Pressure equalization between the freezer interior and atmospheric conditions is an important source for entry of humid air. A pressure equalization port (PEP) valve 18 (as shown in FIG. 1 and found in most freezers) opens to admit external air after the door has been reclosed and the refrigeration system has begun cooling the air from a temporarily elevated temperature back towards the desired temperature range. If no PEP is present, leaks in the seal or gasket will usually be sufficient to allow entry of humid air from outside of the cabinet 24 in response to a sub-atmospheric pressure being created inside the cabinet as the interior air is re-cooled to the desired temperature range.

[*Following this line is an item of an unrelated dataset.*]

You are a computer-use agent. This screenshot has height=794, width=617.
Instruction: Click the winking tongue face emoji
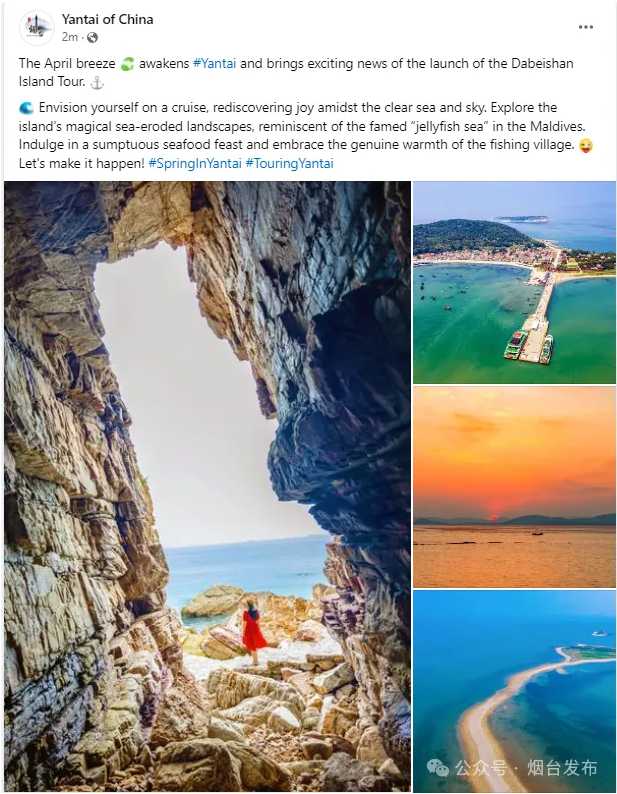click(586, 145)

Over a period of time, especially as the freezer door is opened to insert new samples or remove samples, frost will build up due to condensation of humidity from the admitted air onto surfaces of the freezer compartment and surfaces of the samples. Such frost that is built up in the freezer 10 can impede operation and may have to be removed by the user. Removal of the frost can be performed by defrosting the freezer in various systematic ways or manually removing the frost away from the freezer 10. However, both defrosting and manual removal are difficult to accomplish with an ultra low freezer and may require temporary removal of the samples from the freezer compartment to avoid adverse effects upon the samples. Manual frost removal requires time and expertise by the user and can create a risk of damaging the freezer structure 10 and can also be cumbersome to perform. Any automated defrosting method will also require time and there is a danger of affecting the materials stored in the freezer 10 within the freezer compartment 12.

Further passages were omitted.